EXERCISE REQUIREMENTS: Which lines mention "screenshot"? Show each one from the listing.

DATA TO USE:
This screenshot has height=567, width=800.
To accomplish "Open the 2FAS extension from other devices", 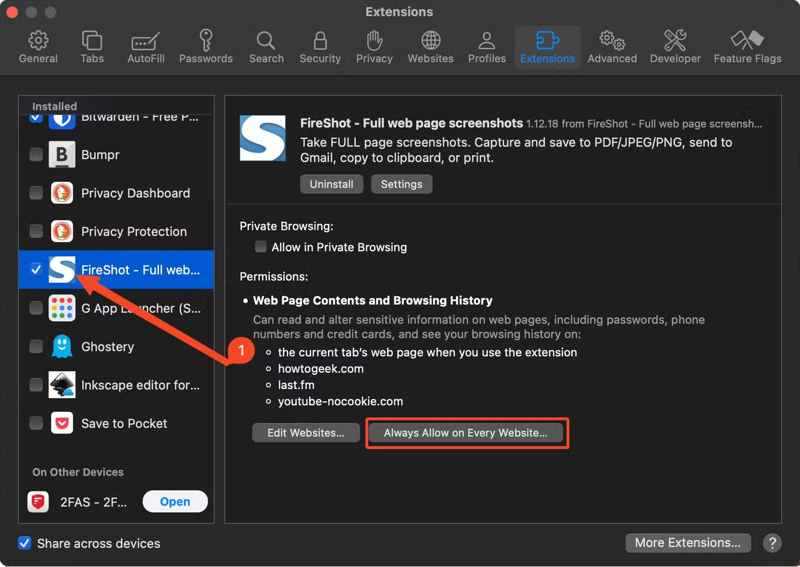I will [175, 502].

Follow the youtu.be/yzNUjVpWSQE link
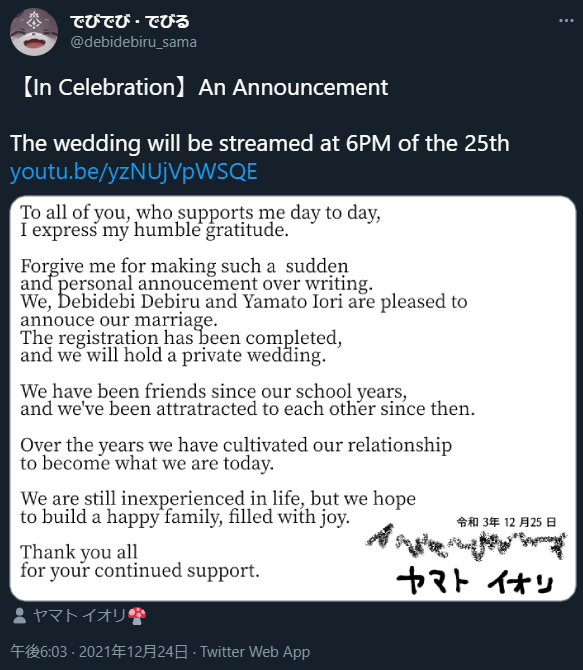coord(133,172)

--

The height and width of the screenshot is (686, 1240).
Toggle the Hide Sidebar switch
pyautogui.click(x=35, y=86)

RESPONSE TO THE TASK:
This screenshot has height=567, width=800.
The height and width of the screenshot is (686, 1240).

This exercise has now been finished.